[[ Exercise data, beginning ]]

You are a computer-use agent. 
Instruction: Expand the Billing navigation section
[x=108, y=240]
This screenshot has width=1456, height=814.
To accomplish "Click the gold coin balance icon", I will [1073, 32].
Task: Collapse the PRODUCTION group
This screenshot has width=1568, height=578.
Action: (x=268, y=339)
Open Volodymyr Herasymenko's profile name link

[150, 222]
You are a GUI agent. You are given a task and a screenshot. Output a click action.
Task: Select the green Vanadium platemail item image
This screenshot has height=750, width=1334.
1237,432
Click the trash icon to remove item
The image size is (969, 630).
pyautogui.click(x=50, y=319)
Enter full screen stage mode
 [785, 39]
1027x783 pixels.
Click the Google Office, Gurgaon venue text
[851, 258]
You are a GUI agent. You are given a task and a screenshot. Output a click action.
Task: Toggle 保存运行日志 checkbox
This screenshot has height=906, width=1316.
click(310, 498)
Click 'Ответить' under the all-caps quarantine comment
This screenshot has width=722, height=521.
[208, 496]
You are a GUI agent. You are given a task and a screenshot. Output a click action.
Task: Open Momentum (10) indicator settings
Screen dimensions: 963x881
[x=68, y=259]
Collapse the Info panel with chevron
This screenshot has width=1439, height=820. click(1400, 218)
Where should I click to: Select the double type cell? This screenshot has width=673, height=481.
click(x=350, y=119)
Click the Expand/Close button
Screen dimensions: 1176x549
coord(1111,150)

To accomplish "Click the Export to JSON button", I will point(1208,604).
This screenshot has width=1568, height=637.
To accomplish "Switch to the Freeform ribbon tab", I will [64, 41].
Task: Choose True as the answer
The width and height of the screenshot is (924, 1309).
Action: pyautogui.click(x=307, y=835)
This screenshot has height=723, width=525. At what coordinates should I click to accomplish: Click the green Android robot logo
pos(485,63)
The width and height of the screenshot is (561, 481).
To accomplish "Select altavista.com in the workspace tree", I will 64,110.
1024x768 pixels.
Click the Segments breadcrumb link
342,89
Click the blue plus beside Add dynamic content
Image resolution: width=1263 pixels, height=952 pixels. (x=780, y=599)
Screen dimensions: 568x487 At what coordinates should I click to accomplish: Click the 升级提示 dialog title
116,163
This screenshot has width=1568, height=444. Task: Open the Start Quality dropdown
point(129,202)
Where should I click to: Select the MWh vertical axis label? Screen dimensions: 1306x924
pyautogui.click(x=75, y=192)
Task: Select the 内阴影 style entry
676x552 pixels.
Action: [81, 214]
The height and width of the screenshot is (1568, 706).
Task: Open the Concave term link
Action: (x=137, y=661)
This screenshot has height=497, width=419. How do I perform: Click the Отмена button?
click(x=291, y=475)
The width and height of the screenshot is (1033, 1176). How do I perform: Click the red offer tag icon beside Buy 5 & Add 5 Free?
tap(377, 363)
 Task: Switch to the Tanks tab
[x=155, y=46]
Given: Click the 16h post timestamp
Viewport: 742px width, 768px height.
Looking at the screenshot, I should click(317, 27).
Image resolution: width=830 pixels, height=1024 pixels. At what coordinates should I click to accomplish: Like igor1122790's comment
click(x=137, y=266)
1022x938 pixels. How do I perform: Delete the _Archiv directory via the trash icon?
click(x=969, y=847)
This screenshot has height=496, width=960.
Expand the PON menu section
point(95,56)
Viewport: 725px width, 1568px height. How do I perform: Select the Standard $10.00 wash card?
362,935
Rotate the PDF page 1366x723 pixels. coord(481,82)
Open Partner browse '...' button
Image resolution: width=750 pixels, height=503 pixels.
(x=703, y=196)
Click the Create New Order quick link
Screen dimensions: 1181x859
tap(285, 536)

[[ Exercise data, end ]]

» Aim of the task
Within the material above, transcribe exactly the lines that run from the line holding "Instruction: Expand the" through the line holding "Task: Collapse the PRODUCTION group".

» The answer
Instruction: Expand the Billing navigation section
[x=108, y=240]
This screenshot has width=1456, height=814.
To accomplish "Click the gold coin balance icon", I will [1073, 32].
Task: Collapse the PRODUCTION group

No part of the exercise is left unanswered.